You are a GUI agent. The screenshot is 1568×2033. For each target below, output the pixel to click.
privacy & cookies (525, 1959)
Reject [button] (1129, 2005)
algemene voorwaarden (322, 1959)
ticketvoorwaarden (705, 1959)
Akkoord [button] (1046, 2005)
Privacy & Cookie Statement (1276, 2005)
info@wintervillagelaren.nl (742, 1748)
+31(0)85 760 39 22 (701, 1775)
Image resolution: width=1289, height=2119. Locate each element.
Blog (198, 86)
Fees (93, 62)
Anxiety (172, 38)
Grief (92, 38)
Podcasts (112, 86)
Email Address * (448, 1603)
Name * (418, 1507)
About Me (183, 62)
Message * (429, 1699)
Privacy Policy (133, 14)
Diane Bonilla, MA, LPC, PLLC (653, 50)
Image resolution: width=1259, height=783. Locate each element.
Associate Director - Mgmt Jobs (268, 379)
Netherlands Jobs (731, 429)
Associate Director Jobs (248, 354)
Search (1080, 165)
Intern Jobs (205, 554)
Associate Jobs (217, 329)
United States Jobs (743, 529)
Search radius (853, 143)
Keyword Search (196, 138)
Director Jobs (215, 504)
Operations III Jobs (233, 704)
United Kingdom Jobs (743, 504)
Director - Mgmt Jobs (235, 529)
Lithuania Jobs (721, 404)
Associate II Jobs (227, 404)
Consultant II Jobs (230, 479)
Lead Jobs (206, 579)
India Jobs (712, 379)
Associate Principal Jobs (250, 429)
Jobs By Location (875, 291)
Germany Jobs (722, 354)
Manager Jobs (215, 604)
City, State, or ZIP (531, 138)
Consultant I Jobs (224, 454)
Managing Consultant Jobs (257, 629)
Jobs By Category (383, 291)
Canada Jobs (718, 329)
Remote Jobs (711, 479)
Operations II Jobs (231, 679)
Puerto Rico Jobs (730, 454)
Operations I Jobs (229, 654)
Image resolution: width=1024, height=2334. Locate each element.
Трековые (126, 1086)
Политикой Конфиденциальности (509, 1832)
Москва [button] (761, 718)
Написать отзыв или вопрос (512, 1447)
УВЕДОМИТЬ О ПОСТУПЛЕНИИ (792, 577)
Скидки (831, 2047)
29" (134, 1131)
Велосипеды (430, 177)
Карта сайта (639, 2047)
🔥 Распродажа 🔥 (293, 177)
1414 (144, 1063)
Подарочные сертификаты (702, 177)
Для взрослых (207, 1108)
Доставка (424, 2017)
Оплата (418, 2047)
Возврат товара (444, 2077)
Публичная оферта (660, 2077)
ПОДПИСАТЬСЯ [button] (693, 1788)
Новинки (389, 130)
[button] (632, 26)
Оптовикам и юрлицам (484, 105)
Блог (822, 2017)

--------

#### AIM:
Please copy out the records above line for line, without changing anything.

#### COMPLETE OUTPUT:
You are a GUI agent. The screenshot is 1568×2033. For each target below, output the pixel to click.
privacy & cookies (525, 1959)
Reject [button] (1129, 2005)
algemene voorwaarden (322, 1959)
ticketvoorwaarden (705, 1959)
Akkoord [button] (1046, 2005)
Privacy & Cookie Statement (1276, 2005)
info@wintervillagelaren.nl (742, 1748)
+31(0)85 760 39 22 (701, 1775)
Image resolution: width=1289, height=2119. Locate each element.
Blog (198, 86)
Fees (93, 62)
Anxiety (172, 38)
Grief (92, 38)
Podcasts (112, 86)
Email Address * (448, 1603)
Name * (418, 1507)
About Me (183, 62)
Message * (429, 1699)
Privacy Policy (133, 14)
Diane Bonilla, MA, LPC, PLLC (653, 50)
Image resolution: width=1259, height=783. Locate each element.
Associate Director - Mgmt Jobs (268, 379)
Netherlands Jobs (731, 429)
Associate Director Jobs (248, 354)
Search (1080, 165)
Intern Jobs (205, 554)
Associate Jobs (217, 329)
United States Jobs (743, 529)
Search radius (853, 143)
Keyword Search (196, 138)
Director Jobs (215, 504)
Operations III Jobs (233, 704)
United Kingdom Jobs (743, 504)
Director - Mgmt Jobs (235, 529)
Lithuania Jobs (721, 404)
Associate II Jobs (227, 404)
Consultant II Jobs (230, 479)
Lead Jobs (206, 579)
India Jobs (712, 379)
Associate Principal Jobs (250, 429)
Jobs By Location (875, 291)
Germany Jobs (722, 354)
Manager Jobs (215, 604)
City, State, or ZIP (531, 138)
Consultant I Jobs (224, 454)
Managing Consultant Jobs (257, 629)
Jobs By Category (383, 291)
Canada Jobs (718, 329)
Remote Jobs (711, 479)
Operations II Jobs (231, 679)
Puerto Rico Jobs (730, 454)
Operations I Jobs (229, 654)
Image resolution: width=1024, height=2334. Locate each element.
Трековые (126, 1086)
Политикой Конфиденциальности (509, 1832)
Москва [button] (761, 718)
Написать отзыв или вопрос (512, 1447)
УВЕДОМИТЬ О ПОСТУПЛЕНИИ (792, 577)
Скидки (831, 2047)
29" (134, 1131)
Велосипеды (430, 177)
Карта сайта (639, 2047)
🔥 Распродажа 🔥 (293, 177)
1414 (144, 1063)
Подарочные сертификаты (702, 177)
Для взрослых (207, 1108)
Доставка (424, 2017)
Оплата (418, 2047)
Возврат товара (444, 2077)
Публичная оферта (660, 2077)
ПОДПИСАТЬСЯ [button] (693, 1788)
Новинки (389, 130)
[button] (632, 26)
Оптовикам и юрлицам (484, 105)
Блог (822, 2017)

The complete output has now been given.